Data records:
------------------------
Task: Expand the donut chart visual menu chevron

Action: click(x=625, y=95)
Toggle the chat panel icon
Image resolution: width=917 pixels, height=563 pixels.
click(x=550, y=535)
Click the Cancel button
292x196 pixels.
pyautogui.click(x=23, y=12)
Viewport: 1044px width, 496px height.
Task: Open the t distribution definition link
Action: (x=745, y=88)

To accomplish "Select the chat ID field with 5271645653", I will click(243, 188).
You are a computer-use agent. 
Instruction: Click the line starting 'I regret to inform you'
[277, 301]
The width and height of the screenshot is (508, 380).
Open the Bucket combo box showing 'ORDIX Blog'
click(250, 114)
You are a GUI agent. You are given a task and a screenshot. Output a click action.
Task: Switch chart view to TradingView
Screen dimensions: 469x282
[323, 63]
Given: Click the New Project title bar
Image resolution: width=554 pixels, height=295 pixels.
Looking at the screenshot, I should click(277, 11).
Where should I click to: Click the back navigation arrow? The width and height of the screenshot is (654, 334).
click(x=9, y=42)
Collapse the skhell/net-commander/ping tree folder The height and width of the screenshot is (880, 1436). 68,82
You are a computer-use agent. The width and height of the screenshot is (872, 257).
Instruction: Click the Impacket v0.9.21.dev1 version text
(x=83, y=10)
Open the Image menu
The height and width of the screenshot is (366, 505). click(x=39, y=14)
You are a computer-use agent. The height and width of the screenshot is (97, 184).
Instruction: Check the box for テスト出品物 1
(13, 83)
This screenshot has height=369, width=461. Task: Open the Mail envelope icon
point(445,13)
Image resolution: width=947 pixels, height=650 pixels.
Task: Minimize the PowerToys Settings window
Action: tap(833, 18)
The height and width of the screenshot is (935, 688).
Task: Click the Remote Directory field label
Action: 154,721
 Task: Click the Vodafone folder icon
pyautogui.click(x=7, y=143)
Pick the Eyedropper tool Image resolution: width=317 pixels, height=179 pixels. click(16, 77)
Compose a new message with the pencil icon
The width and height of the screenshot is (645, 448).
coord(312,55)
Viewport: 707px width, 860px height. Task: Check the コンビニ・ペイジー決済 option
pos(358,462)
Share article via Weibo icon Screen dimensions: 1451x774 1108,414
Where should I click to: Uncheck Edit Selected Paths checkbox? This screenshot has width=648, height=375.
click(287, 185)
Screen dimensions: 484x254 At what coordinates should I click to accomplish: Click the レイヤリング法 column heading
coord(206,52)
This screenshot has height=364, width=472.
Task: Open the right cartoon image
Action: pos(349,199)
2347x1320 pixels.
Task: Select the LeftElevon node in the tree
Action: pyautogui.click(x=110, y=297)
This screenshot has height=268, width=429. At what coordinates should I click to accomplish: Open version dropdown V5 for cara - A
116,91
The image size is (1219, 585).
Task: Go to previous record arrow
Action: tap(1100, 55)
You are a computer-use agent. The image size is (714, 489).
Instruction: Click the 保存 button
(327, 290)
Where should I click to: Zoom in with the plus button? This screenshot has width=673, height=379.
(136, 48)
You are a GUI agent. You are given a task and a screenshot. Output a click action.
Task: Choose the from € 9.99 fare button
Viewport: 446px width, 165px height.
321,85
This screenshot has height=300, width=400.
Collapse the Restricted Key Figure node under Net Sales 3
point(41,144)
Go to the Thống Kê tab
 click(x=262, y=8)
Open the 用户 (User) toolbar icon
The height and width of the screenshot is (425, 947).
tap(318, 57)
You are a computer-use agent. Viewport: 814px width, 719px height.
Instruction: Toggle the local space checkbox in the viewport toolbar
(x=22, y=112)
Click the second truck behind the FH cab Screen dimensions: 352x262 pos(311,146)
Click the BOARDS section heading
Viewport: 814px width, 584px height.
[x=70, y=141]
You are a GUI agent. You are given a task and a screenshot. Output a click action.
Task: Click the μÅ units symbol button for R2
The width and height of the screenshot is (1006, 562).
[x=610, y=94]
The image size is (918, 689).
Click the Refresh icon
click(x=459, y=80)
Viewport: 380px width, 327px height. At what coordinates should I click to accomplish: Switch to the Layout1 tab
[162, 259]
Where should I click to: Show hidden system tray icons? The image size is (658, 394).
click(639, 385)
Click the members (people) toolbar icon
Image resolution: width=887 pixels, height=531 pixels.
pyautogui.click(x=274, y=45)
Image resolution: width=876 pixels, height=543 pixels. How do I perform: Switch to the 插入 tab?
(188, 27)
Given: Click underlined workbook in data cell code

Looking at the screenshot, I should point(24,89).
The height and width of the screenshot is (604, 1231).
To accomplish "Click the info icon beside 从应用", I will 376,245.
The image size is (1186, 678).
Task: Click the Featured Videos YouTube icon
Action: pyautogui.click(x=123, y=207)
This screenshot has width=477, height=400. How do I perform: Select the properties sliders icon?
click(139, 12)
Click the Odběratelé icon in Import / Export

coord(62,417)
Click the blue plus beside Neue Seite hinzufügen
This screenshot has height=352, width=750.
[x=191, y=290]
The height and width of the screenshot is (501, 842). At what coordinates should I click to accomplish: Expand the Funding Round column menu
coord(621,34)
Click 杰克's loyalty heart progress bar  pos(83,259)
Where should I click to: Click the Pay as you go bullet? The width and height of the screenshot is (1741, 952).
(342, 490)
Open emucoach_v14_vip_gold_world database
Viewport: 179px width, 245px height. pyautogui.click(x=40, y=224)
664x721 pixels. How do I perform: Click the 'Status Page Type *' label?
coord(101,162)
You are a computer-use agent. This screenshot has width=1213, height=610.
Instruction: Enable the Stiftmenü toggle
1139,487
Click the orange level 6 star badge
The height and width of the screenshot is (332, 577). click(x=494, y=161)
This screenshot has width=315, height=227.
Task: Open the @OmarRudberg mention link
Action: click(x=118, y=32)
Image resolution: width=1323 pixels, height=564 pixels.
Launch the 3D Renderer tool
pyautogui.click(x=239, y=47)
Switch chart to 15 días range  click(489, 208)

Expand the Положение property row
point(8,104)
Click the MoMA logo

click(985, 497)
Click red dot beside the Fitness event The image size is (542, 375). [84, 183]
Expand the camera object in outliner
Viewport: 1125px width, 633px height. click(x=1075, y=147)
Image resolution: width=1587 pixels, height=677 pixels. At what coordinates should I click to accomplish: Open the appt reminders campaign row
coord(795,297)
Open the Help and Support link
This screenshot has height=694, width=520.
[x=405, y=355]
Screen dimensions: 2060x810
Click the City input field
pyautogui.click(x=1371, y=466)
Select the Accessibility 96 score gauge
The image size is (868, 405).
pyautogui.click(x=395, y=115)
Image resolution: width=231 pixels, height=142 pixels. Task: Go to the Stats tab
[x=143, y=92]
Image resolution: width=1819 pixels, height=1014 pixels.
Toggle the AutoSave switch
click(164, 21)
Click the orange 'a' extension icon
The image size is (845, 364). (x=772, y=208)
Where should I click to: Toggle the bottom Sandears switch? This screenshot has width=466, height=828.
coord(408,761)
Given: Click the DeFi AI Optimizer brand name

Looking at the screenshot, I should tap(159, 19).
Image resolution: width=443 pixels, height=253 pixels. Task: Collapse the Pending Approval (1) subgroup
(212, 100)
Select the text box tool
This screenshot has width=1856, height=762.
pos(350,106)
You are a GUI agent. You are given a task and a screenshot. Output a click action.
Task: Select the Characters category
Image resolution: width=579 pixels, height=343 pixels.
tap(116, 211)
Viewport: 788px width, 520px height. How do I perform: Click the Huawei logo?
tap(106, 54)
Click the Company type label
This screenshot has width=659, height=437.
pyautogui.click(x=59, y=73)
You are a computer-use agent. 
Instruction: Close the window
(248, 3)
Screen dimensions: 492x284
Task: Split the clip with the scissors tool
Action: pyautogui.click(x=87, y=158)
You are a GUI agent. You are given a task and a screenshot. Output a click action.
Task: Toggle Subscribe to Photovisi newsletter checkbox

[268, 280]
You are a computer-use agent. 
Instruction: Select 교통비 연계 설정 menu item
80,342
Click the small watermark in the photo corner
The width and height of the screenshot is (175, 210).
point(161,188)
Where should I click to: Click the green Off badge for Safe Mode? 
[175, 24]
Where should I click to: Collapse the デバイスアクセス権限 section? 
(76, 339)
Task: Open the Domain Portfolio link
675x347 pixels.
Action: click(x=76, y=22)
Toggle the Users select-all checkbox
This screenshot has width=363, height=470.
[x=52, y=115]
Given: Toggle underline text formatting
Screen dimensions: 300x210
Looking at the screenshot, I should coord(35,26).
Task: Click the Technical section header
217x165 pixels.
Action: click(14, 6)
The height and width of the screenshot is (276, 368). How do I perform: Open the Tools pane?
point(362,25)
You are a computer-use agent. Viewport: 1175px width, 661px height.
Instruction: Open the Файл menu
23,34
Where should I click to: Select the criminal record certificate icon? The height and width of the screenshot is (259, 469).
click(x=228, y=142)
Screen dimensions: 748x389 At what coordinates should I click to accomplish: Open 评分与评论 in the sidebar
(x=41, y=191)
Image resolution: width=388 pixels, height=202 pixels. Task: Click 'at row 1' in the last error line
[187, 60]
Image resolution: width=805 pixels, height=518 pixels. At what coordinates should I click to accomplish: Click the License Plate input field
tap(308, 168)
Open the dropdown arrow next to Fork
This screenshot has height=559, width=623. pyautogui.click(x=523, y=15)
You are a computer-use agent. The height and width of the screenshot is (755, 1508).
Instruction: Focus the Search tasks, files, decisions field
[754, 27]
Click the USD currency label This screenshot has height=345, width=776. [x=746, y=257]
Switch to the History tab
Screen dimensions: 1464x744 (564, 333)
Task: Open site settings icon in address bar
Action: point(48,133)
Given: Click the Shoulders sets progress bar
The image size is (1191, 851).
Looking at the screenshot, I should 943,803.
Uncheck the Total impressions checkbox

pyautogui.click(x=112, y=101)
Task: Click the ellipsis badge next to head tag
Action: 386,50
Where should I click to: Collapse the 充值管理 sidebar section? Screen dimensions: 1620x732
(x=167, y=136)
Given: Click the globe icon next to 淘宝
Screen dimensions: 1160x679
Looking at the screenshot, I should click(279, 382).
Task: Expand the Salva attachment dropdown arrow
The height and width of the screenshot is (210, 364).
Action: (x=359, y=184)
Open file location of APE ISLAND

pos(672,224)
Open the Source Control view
------------------------
◆ **The task**
Copy each line containing the word "progress" from the data.

◆ **Answer**
Click 杰克's loyalty heart progress bar  pos(83,259)
Given: Click the Shoulders sets progress bar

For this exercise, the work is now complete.